EXERCISE DIRECTIONS
Return the lines below that contain the word "binh".

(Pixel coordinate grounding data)
╔══

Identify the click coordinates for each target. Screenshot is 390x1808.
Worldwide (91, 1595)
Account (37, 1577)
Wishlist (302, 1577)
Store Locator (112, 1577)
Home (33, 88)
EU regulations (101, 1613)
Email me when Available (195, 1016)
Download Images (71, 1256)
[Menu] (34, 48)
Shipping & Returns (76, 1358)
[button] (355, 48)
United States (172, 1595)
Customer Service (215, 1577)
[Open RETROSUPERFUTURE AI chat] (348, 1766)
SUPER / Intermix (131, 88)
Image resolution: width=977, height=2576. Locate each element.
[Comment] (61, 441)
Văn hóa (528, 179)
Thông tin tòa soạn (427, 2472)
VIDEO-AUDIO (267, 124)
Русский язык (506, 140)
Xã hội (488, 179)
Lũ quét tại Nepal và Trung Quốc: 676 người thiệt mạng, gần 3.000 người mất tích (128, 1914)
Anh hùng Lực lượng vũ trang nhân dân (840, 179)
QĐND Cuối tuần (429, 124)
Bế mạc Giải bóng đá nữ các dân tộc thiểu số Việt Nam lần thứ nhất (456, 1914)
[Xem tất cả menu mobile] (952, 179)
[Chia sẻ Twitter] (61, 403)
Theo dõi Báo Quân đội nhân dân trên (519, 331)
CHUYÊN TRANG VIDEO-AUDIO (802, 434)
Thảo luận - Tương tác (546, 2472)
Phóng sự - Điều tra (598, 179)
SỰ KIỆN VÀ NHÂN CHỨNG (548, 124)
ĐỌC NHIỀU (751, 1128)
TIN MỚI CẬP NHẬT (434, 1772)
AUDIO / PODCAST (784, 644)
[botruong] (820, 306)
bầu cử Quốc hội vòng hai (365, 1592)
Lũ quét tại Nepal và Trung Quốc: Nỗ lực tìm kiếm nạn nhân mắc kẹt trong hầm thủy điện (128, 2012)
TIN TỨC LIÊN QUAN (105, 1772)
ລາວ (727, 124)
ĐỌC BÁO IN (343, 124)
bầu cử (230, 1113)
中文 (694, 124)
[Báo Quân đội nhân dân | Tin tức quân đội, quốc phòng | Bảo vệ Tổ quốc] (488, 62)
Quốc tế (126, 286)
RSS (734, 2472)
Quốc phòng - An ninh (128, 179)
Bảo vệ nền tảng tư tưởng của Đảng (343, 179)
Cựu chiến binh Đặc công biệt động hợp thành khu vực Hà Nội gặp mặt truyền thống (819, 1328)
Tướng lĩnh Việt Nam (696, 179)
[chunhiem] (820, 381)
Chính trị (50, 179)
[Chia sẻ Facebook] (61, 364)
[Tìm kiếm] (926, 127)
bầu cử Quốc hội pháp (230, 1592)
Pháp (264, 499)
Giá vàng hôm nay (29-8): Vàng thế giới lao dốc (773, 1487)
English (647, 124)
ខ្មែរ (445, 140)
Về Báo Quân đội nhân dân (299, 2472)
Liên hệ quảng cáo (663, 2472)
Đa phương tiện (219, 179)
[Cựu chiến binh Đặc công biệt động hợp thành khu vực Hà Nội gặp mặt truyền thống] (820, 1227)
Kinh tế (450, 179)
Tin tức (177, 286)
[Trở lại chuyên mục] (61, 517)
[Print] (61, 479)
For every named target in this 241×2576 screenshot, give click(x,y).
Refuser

╚══

TASK ANSWER
Cựu chiến binh Đặc công biệt động hợp thành khu vực Hà Nội gặp mặt truyền thống (819, 1328)
[Cựu chiến binh Đặc công biệt động hợp thành khu vực Hà Nội gặp mặt truyền thống] (820, 1227)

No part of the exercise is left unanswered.